What the Duke study found was that as the solar mix increased, CO2 emissions did decrease as expected, mainly from displacing some fossil fuel production, but another pollutant, NOx (nitrogen oxide) increased. The reason for the NOx increase has to do with ramping up and down on-demand energy production in order to compensate for the intermittent nature of solar. The generators are more efficient when they are running at a constant power, including the mechanisms for reducing NOx pollution. The equipment is simply not optimized for this kind of use.

NOx emssions more than doubled due to the introduction of solar. However, the study also showed that if instead of turning the generators off they simply idle them low, NOx emissions could be significantly reduced, although still 44% higher than baseline. Duke is mandated by law to turn their fossil fuel generators off when solar is entering the grid, so they are applying for a licence to idle these generators instead.

Could we solve this problem if more homes had battery backup? Local energy storage has numerous advantages, because it can level off demand, and shift energy produced during the day to peak demand just after sunset. However, there is also a downside to energy storage, it uses up energy itself. Storing solar energy could increase total energy usage by 8-14%. If that extra energy is ultimately coming from fossil fuel generators, this could eat into the environmental benefits of renewable energy.

The fact is, our current energy grid is not really designed for distributed and intermittent energy production. It’s designed for big centralized energy production and distribution. Utility companies are now struggling to deal with the changing mix of energy using a system not designed for, and certainly not optimized for, high penetration of renewables. So what do we do?

The short answer is that we need to redesign our energy infrastructure. We cannot just tack on wind and solar, we need to design the grid to be optimized for clean energy and distributed energy production. At the very least this will require a massive grid upgrade. The grid needs to be designed to handle more people sending energy to the grid when they are producing it, and not just taking energy from the grid.
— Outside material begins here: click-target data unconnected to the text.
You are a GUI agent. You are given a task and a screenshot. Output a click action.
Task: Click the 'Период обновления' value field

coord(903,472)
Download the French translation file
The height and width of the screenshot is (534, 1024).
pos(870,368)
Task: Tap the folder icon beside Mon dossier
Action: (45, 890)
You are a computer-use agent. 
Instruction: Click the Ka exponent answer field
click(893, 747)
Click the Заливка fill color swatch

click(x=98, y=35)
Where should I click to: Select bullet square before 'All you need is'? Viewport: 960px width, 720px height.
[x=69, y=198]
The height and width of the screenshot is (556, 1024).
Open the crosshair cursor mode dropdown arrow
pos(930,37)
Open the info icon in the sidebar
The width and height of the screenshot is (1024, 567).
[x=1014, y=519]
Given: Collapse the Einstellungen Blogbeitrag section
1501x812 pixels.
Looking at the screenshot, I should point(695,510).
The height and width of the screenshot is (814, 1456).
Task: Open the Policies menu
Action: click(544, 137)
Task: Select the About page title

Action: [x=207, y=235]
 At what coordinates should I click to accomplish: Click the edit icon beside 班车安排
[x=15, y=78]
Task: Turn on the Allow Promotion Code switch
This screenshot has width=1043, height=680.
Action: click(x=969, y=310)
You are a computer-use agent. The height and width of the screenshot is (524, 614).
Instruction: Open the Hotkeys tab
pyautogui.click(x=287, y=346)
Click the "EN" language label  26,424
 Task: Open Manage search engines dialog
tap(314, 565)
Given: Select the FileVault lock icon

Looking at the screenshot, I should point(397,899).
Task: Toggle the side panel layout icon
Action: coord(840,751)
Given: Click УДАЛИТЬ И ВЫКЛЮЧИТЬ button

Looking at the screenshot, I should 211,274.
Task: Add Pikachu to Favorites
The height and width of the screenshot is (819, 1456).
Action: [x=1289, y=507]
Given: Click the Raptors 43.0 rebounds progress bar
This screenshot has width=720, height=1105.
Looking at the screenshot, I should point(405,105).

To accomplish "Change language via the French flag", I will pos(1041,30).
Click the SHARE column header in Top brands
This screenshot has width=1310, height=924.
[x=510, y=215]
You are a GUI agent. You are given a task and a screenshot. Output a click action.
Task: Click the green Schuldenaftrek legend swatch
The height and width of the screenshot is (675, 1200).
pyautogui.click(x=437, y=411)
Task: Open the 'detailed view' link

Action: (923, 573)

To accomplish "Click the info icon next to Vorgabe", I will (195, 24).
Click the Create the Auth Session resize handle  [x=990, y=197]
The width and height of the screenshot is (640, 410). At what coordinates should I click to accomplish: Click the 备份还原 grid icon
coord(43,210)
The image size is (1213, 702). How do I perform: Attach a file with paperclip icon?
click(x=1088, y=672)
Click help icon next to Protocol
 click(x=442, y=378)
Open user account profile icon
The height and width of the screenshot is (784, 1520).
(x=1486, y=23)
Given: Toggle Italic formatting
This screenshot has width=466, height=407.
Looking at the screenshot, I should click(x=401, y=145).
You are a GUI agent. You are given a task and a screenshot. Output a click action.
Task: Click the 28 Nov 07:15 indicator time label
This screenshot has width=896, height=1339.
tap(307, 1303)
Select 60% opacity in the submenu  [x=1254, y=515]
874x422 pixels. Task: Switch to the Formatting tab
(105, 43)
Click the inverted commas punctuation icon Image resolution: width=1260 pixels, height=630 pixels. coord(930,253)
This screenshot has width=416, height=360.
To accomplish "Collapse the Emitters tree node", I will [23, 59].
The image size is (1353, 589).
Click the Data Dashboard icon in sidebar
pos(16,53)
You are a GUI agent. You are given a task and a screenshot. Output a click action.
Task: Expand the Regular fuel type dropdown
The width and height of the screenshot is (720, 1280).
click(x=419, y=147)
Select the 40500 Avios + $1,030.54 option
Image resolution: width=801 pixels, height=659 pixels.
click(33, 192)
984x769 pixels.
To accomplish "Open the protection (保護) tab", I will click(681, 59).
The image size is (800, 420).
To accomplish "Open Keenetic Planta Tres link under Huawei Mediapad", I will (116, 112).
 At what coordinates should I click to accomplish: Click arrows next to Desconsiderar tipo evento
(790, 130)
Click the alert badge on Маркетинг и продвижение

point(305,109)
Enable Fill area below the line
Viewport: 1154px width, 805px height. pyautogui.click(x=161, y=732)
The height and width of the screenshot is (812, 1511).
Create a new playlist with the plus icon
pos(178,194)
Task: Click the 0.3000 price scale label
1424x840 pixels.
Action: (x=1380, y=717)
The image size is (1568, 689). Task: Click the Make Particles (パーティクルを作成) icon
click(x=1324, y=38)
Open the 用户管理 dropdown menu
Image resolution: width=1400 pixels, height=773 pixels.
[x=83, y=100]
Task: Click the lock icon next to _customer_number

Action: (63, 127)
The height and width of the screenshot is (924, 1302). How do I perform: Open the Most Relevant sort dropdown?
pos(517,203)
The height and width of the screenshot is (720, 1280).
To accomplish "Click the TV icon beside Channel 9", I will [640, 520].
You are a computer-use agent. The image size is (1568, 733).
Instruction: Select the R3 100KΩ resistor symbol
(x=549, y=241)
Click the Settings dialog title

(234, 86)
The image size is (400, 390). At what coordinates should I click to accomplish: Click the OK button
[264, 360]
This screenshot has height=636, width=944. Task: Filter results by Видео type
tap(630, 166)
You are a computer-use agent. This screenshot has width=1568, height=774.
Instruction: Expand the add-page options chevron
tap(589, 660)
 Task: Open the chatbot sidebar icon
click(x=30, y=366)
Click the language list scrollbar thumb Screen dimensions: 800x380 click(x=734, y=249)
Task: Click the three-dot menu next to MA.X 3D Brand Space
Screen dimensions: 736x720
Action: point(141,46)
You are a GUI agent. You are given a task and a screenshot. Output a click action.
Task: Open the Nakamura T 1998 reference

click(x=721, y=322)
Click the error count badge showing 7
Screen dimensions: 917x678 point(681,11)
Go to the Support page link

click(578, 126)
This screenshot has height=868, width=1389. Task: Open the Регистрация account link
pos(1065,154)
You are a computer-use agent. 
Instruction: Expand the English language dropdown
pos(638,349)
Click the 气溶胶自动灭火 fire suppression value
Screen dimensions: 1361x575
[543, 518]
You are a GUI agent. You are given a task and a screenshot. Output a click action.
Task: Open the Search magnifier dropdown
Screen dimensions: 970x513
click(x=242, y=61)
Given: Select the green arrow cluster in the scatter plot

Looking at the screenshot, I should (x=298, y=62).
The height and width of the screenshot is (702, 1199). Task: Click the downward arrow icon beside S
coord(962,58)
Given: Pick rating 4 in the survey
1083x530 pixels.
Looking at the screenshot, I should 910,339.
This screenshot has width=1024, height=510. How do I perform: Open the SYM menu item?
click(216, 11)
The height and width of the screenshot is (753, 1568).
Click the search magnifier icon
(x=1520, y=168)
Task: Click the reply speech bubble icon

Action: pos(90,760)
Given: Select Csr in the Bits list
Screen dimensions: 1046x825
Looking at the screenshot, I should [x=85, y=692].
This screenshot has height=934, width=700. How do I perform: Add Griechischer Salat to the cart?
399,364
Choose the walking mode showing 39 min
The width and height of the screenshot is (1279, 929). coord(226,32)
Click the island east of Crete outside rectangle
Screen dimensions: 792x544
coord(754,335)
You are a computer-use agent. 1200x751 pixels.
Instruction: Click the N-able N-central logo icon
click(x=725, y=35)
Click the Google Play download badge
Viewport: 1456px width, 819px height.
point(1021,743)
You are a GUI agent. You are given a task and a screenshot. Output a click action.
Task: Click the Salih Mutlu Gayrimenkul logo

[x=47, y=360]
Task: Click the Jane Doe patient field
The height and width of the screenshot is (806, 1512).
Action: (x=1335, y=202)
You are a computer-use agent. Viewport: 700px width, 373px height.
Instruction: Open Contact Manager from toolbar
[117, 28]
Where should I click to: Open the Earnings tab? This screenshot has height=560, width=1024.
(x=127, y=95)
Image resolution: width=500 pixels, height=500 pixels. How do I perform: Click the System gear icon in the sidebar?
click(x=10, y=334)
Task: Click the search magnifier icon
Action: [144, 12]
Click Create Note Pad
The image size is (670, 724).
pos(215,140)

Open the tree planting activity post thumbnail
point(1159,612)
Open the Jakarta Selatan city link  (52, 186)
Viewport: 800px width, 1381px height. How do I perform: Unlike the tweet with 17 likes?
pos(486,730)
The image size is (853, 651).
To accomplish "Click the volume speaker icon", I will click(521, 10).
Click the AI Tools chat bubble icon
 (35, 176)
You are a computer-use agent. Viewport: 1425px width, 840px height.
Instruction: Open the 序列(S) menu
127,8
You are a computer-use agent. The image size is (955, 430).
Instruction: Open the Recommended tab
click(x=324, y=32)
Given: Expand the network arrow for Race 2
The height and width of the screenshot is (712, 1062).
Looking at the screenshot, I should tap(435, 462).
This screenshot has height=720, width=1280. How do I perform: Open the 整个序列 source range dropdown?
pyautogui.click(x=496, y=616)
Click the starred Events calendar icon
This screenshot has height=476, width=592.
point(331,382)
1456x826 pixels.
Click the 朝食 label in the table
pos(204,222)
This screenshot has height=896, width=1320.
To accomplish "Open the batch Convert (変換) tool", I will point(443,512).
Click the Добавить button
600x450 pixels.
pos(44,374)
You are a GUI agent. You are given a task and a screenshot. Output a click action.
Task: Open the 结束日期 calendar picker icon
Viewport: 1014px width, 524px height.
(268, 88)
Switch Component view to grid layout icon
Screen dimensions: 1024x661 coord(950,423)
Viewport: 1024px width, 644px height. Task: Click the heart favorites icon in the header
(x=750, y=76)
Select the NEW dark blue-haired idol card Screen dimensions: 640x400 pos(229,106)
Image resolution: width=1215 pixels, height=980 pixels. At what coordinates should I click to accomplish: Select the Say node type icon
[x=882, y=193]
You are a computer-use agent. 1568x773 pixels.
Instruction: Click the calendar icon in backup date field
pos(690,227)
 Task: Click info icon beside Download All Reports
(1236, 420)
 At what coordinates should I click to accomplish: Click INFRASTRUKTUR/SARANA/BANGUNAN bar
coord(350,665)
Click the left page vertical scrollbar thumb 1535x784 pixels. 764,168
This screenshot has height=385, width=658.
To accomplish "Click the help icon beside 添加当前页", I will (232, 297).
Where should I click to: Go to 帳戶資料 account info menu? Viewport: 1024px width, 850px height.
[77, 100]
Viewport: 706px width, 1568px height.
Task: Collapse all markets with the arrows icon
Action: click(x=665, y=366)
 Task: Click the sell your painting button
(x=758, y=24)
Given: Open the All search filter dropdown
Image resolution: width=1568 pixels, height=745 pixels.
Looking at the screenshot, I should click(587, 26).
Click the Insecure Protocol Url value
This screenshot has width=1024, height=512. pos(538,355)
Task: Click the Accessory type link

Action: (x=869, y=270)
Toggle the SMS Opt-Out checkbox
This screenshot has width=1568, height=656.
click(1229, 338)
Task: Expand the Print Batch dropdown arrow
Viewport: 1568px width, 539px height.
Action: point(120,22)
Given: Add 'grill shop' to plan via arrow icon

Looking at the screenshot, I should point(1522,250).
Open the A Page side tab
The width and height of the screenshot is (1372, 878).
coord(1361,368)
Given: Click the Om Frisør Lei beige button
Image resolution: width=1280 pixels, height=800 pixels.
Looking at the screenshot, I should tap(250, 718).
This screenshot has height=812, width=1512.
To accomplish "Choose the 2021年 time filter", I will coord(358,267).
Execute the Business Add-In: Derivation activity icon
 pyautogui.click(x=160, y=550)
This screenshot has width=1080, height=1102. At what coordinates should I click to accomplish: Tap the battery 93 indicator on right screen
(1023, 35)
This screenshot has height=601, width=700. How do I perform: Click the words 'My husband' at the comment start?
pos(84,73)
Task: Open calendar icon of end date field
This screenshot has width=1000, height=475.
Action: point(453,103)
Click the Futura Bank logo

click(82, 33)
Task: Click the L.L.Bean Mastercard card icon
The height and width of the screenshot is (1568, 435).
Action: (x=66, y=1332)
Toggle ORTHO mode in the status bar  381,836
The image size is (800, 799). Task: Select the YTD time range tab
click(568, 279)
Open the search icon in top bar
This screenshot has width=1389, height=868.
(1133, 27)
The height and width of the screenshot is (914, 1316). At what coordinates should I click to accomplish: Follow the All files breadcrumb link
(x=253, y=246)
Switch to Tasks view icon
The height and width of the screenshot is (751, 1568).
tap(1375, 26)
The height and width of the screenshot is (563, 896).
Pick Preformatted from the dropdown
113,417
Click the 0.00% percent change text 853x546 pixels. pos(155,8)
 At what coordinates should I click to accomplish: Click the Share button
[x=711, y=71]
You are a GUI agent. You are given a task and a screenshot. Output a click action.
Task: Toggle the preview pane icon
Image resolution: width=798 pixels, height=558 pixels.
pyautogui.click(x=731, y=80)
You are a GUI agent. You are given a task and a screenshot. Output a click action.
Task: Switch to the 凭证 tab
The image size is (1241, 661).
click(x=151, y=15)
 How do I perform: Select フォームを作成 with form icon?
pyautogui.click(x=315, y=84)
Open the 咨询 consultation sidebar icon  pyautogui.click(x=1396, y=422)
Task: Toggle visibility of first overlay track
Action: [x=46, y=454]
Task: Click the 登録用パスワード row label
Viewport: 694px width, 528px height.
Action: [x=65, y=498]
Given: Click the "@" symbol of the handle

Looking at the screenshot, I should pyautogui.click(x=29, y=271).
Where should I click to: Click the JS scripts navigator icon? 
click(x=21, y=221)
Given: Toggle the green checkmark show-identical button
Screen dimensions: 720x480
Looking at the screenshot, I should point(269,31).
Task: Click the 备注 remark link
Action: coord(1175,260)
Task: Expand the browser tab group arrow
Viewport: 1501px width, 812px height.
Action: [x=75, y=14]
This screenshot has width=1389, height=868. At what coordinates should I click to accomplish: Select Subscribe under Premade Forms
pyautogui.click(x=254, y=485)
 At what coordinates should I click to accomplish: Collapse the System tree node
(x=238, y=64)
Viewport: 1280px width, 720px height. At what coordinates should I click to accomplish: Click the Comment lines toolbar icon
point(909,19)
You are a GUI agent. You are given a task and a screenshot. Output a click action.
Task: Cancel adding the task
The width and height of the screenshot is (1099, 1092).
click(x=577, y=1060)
This requires, for example, more transformers (devices that increase or decrease the voltage of the energy).

The grid also needs to have higher capacity and to be designed to share energy across wider areas. Balancing energy production among wind and solar can be done, if the grid is wide enough (the wind is always blowing somewhere).

We also need grid storage. This is perhaps the greatest challenge. This requires a lot of energy storage, and we’re not really sure what the best way to do this is. Batteries may be the best, but they add inefficiency of their own, and to make enough to serve as grid storage may strain our resources. One idea is to repurpose old electric car batteries for grid storage, and this can partially solve the problem, but still this will be a massive challenge of production and recycling. Pumped hydro is probably best, but is limited by geography. Researchers are looking into new technology, like gravity storage using towers of heavy blocks.

And finally, as the Duke study shows, we need to rethink other forms of energy production. They need to be designed with renewables in mind, so that they are optimized for ramping up and down as needed, rather than running at a constant rate or being completely off. Backup energy production needs to be more adaptive.

These challenges are all solvable – but we do need to solve them. We can just keep adding wind and solar and think this will take care of energy needs with clean energy. We need a massive investment in our energy infrastructure, but it is an investment that is worth it and will pay for itself in the long run. While we’re at it, we can harden our energy grid against a coronal mass ejection (CME) – also a worthwhile investment.

It’s frustrating when everyone essentially knows that we need to do something, and that it is a good idea and worth it in the long run, but it still seems difficult to harness the political will to get it done.